What zones this covers
This protocol focuses on: overall, hairline, temples, crown. Track zones separately so you do not average away the signal.
Why this matters
- Most false alarms come from setup drift, not biology.
- A repeatable baseline is what makes 4-8 week comparisons meaningful.
What to photograph
- Front hairline straight-on.
- Left and right temples at the same head-turn angle.
- Crown top-down at the same height and distance.
- Optional: midscalp part line under the same overhead light.
What to log
- Room + overhead light used (keep the same).
- Camera lens used (keep the same lens).
- Hair state (dry, similar styling; note haircut dates).
How to interpret what you see
- If you cannot recreate the same setup, retake before comparing.
- Compare windows, not single photos. Week-to-week is mostly noise.
Decision points (when to wait vs act)
- If setup is inconsistent, fix setup before interpreting trends.
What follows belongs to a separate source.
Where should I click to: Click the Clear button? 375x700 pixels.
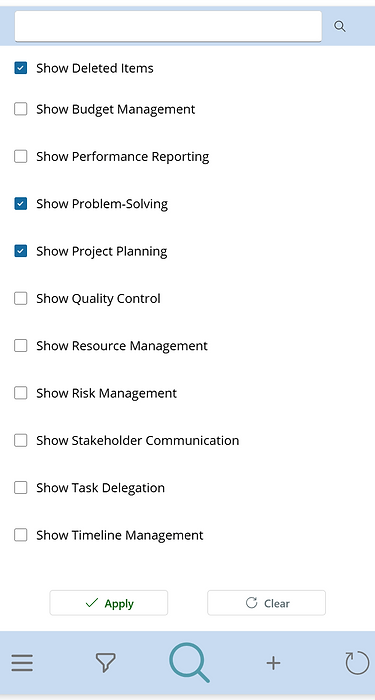coord(267,603)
- If trend is stable across 2 windows, keep measuring before changing anything.
- If trend worsens across 2-3 windows, consider a clinician conversation.
When to get evaluated
- Sudden shedding, patchy loss, or scalp pain/redness/scale.
- Rapid change that persists across multiple consistent windows.
Common mistakes that fake progress
- Changing rooms or lighting between sessions.
- Switching lenses (wide vs regular).
- Comparing wet hair photos to dry hair photos.
FAQ
How often should I take baseline photos?
Take a baseline at week 0, then track weekly with the same setup. Compare 4-8 week windows instead of single photos.
What lighting is best?
Consistency is best. Pick one overhead light in one room and stick with it so your comparisons are honest.